The upper hand in the Legends Division race will be at stake when Michigan visits Nebraska on Saturday night, and both head coaches talked briefly Tuesday about how much they emphasize what a Big Ten championship means or how they might use it as potential motivation.
Brady Hoke said it’s hard not to in Ann Arbor.
“Let’s face it, besides graduating and honoring your name and your university’s name, the expectations are to win Big Ten championships, especially at Michigan,” Hoke said on the weekly Big Ten teleconference. “So we embrace it and we’re not going to shy away from it, and we’ll be very honest about it.”
The Wolverines also haven’t won or shared a Big Ten title since 2004, something that can weigh on a coach who also spent eight years as a Wolverines assistant (1995 through 2002) before becoming head coach in 2011.
“There’s no question about it,” Hoke said. “That’s part of the legacy and tradition of this program.”
Bo Pelini said the staff at Nebraska doesn’t talk about it daily, but it’s always there.
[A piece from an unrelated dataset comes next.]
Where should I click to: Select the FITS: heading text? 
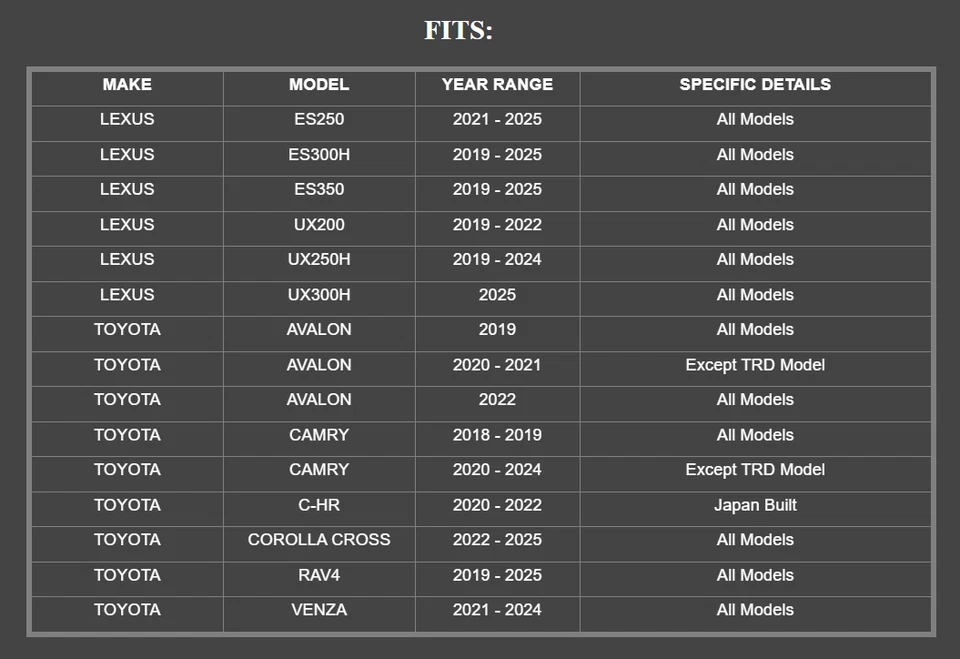click(x=459, y=30)
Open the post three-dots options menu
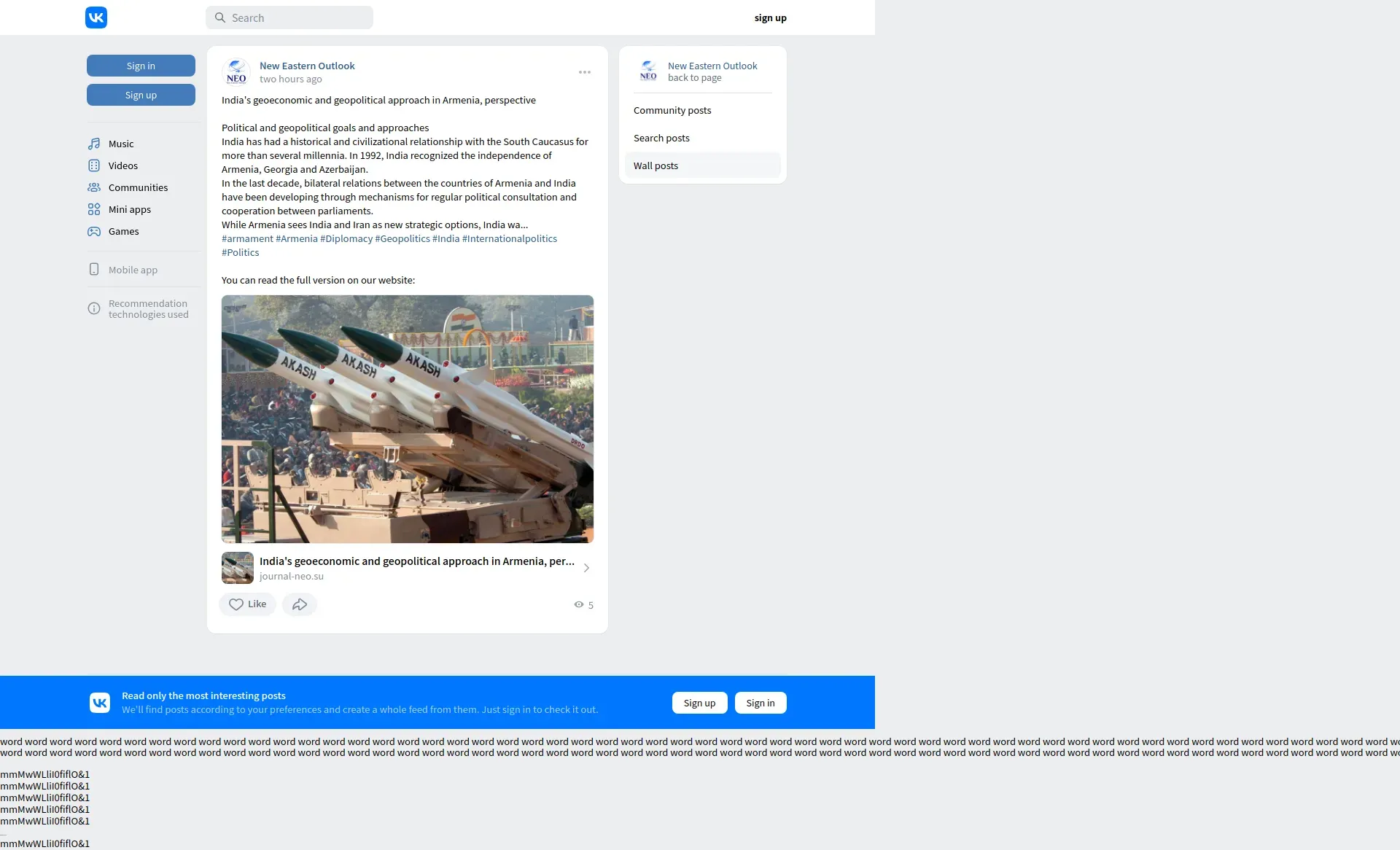The height and width of the screenshot is (850, 1400). (585, 72)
“I mean, our players understand what’s out there and what the challenges are, and we try to keep them focused on what we’ve got to do that particular day to get better,” he said. “Every now and then we talk about it, but like I said, you don’t have to talk about it a lot because I think they have a great understanding of what’s at stake.”
Michigan (5-2, 3-0 Big Ten) plays Nebraska (5-2, 2-1) in a 7 p.m. game Saturday that will be televised on ESPN2. It will be the Wolverines’ first visit to Lincoln since the Huskers joined the Big Ten.
“They’re very good at home,” Hoke said. “I think most of us understand that.”